#### Records for the exercise:
** start **

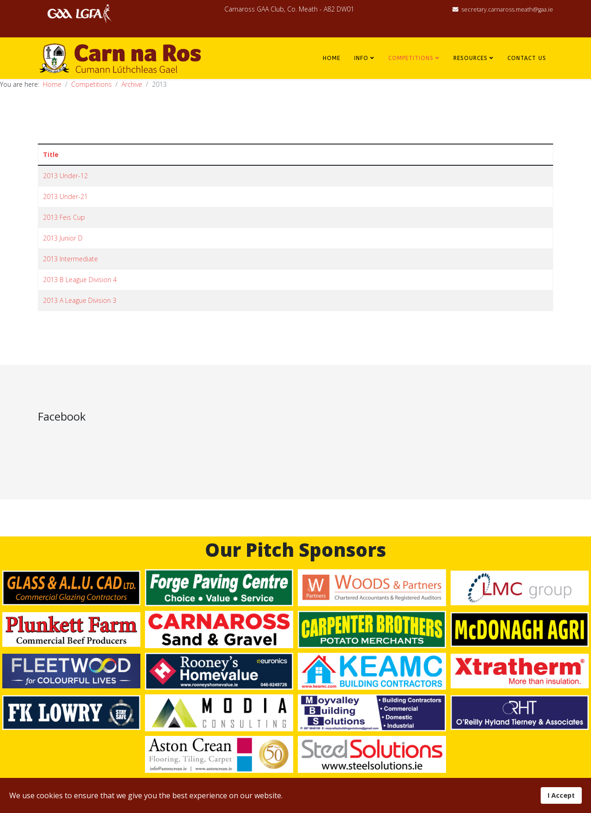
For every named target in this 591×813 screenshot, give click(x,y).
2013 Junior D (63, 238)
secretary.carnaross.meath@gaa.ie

** end **
** start **

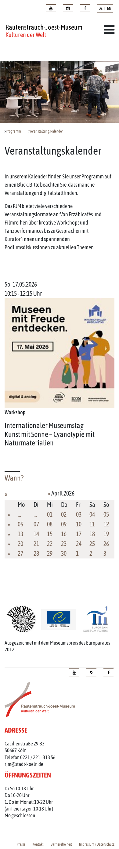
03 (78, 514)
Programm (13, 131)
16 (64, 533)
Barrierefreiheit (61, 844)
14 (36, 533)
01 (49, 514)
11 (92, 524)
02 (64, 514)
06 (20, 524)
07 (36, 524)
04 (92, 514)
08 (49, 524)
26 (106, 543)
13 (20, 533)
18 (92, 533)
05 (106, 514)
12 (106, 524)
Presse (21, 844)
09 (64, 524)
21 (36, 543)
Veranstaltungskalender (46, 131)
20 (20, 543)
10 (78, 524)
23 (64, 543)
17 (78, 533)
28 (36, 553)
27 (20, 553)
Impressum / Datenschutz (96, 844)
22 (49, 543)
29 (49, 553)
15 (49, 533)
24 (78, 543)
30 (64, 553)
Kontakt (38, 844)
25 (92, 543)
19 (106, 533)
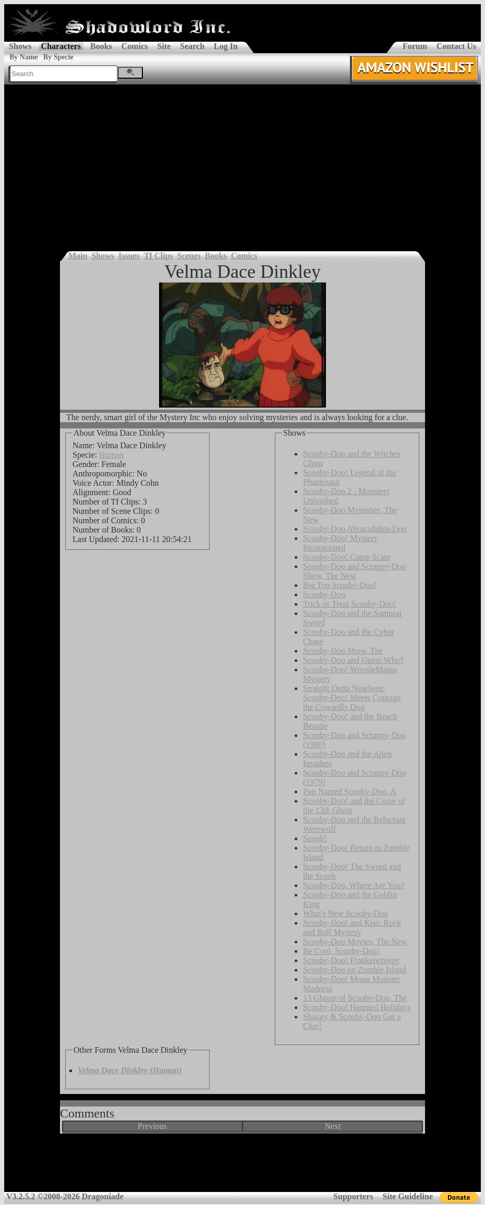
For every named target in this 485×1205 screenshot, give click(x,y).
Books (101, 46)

** end **

#### Written instruction:
Rewrite the records starting at the line that contains "For every named target in this 591×813" and ending at the line that contains "2013 Junior D (63, 238)", with the requests included. Multiply each answer coordinate by 1.1 and round it to a whole number, with halves rounding up.

#### Response below:
For every named target in this 591×813 screenshot, give click(x,y).
2013 Junior D (69, 262)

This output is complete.